The masterminds of this messy*, fascinating thing called Sepiachord have this idea that Tom Waits, who is either the last of something (hell if I know what) or the first of something (again, hell if I know what) is Sepiachord’s grand uncle, that his presence looms over the “movement, ” that if all roads don’t lead directly from (or to) him, there’s always signs and exits that’ll get you damn near. No argument here.

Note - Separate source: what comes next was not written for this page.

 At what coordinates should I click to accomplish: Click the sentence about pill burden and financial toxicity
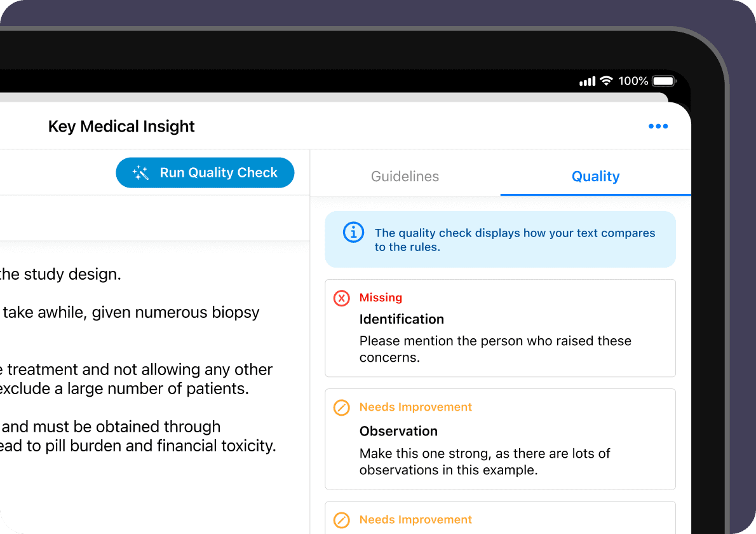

Waits went truly, madly, and satisfyingly off his frickin’ rocker somewhere around Swordfishtrombones, and thank heaven for it. He’s music hall and country blues, Harry Partch and mad street preacher. He’s Olde Timey without seeming like it’s a pretense. As his voice has gone more and more gravelly, so has his sound, so have his recordings. His vocals chords are as rusted as the tin cans he seems to be singing into these days. And Orphans is a form apotheosis for it all.
Brawlers thrums and stutters through a set of percussive musical catcalls. It’s bluesy as hell, and includes the most overtly political tune of Waits’ career, the seven minute shudder about the Middle Eastern struggle between the Israelis and the Palestinians. Waits covers Lead Belly and the Ramones on the disc, and brings out a duet with his friend Chuck E. Weiss called “Rains on Me.”
Bawlers follows, and is, as the name suggests, tugs a little harder at the heartstrings. The singing is a little more intimate on Bawlers, the music a little farther away, thicker with reverb. And the lyrics are a little more subtle. Brawlers hits harder, but Bawlers kills with—as one of the songs says—“a little drop of poison.” You can’t go wrong with a record that includes Lead Belly’s “Goodnight Irene.”
And then there are those weird, wonderful Bastards. Strange little stories (“Children’s Story”), odes to the family car (“The Pontiac”), beat writing set to music (“Nirvana,” a poem by Bukowski, and “Home I’ll Never Be,” a selection from Jack Kerouac), and covers. Daniel Johnston’s “King Kong” is given a Waits scrape and howl that push it right to the edge—adding the monster to the story of a monster with a broken heart. And then there’s “Books of Moses,” a song written by Moby Grape’s mental institution dwelling guitar player, Skip Spence. Johnston and Spence are eccentrics. Waits, too. He does them a justice no one else could.
Orphans asks for patience. It also rewards patience.
* Messy as in Sepiachord seems to me to be, like all good musical distinctions, a case of coloring outside the lines, of gathering by streams of consciousness, of “I don’t know what the hell Sepiachord is, precisely, but I know it when I see it.”